Short- and long-term desensitization of serotonergic response in Xenopus oocytes injected with brain RNA: roles for inositol 1,4,5-trisphosphate and protein kinase C

In Xenopus oocytes injected with rat brain RNA, serotonin (5HT) and acetylcholine (ACh) evoke membrane responses through a common biochemical cascade that includes activation of phospholipase C, production of inositol 1,4,5-trisphosphate (Ins1,4,5-P3), release of Ca2+ from intracellular stores, and opening of Ca-dependent Cl- channels. The response is a Cl- current composed of a transient component (5HT1 or ACh1) and a slow, long-lasting component (5HT2 or ACh2).
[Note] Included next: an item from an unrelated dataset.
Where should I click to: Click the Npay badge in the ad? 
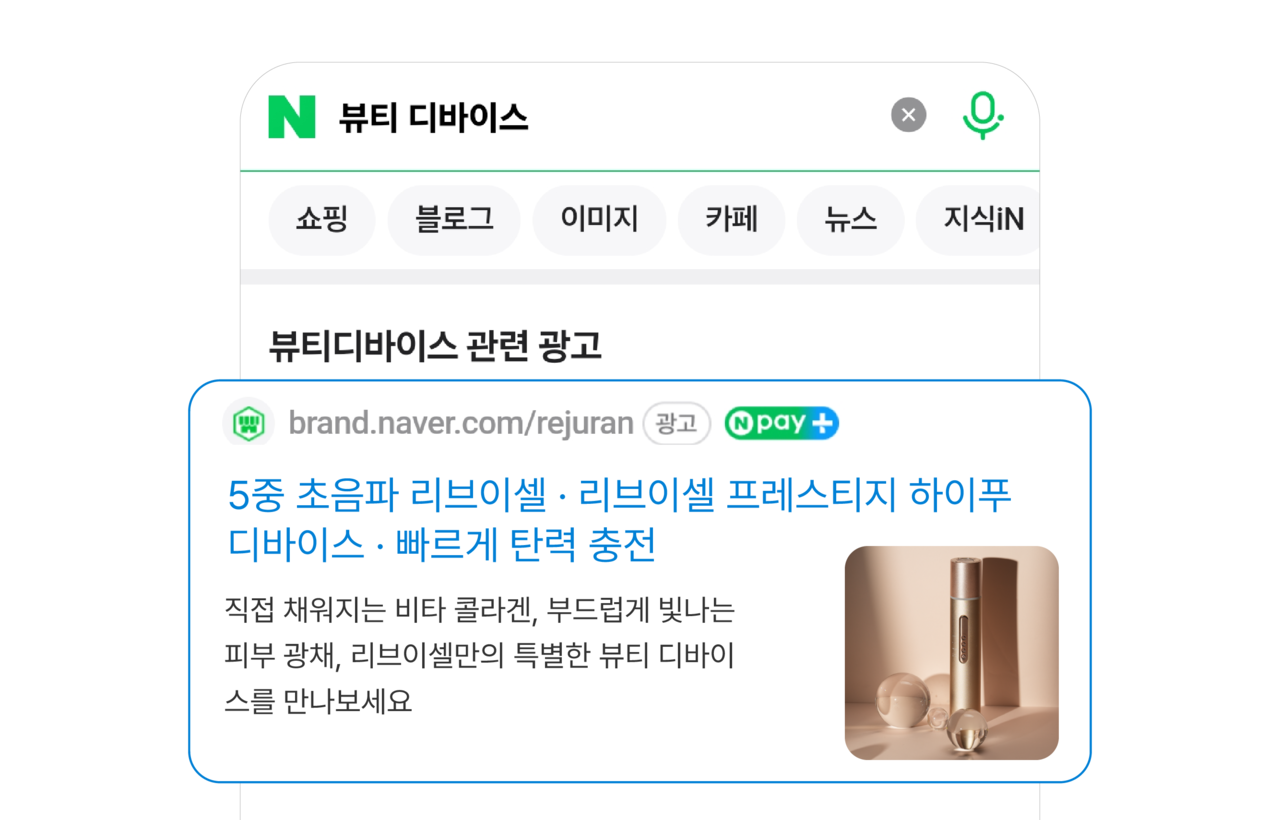coord(782,423)
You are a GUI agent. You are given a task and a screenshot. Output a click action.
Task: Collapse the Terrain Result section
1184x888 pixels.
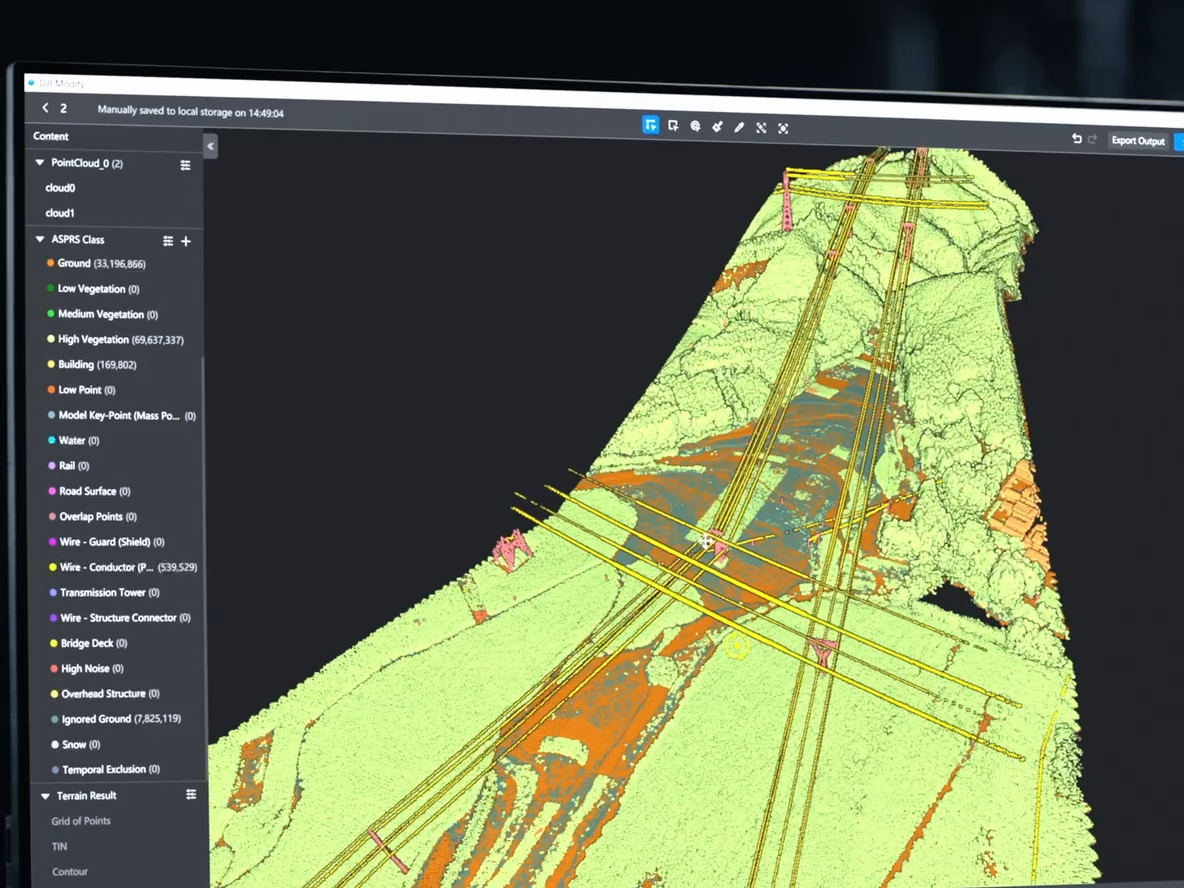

Here we show that only the fast, but not the slow, component of the response is subject to desensitization that follows a previous application of the transmitter. The recovery of 5HT1 from desensitization is biphasic, suggesting the existence of two types of desensitization: short-term desensitization (STD), which lasts for less than 0.5 h; and long-term desensitization (LTD) lasting for up to 4 h. The desensitization between 5HT and ACh is heterologous and long-lasting. We searched for (a) the molecular target and (b) the cause of desensitization. (a) Pre-exposure to 5HT does not reduce the response evoked by intracellular injection of Ca2+ and by Ca2+ influx. Cl- current evoked by intracellular injection of Ins1,4,5-P3 was reduced shortly after application of 5HT, but fully recovered 30 min later. Thus, the Cl- channel is not a target for desensitization. Neither Ins1,4,5-P3 receptor nor the Ca2+ store is a target of LTD but they may be the targets of STD. (b) Ca2+ injection did not inhibit the 5HT response, suggesting that Ca2+ is not a sole cause of STD or LTD.